• Exercise prompt: Starting at the line that contains "Click the green 总管理员数 user icon", write out every line through the end of the records exactly as it stands, and leave out all pictures.

[[ Records provided, beginning ]]

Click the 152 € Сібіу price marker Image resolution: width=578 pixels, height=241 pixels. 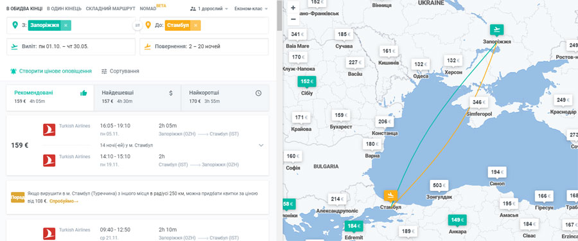point(307,82)
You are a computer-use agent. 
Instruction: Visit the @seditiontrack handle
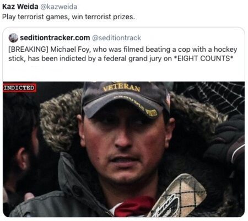116,38
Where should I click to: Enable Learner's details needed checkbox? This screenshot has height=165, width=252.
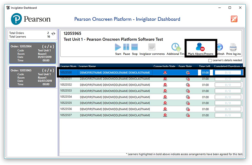[210, 61]
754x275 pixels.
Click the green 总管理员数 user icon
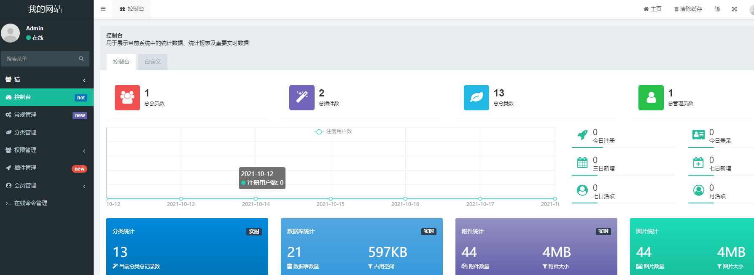pos(651,98)
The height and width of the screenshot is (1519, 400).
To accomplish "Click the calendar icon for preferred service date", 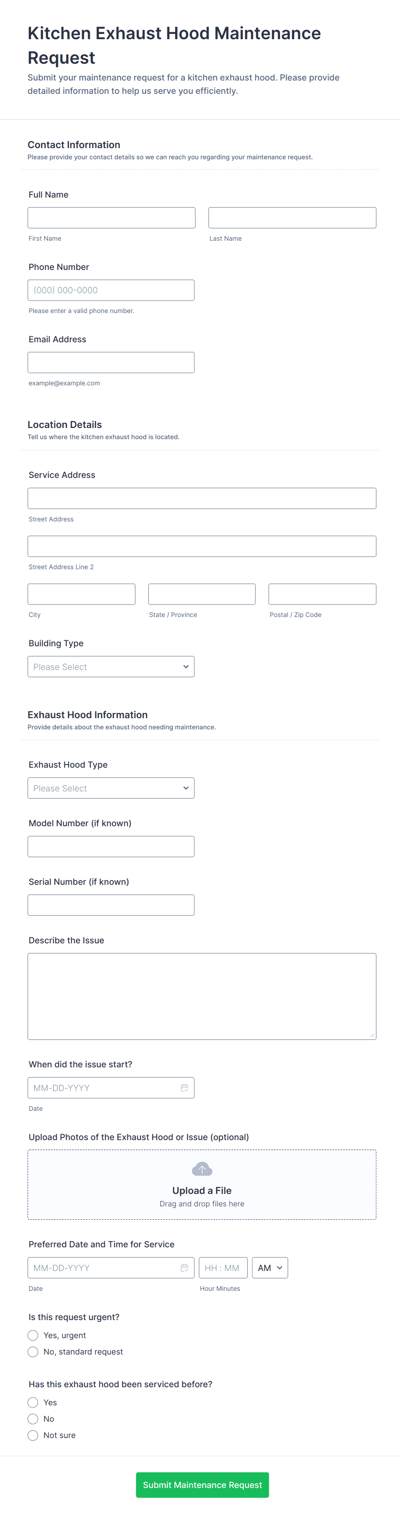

[[ Records provided, end ]]

• Result for this exercise:
Click the green 总管理员数 user icon
pos(651,98)
The height and width of the screenshot is (1519, 400).
To accomplish "Click the calendar icon for preferred service date", 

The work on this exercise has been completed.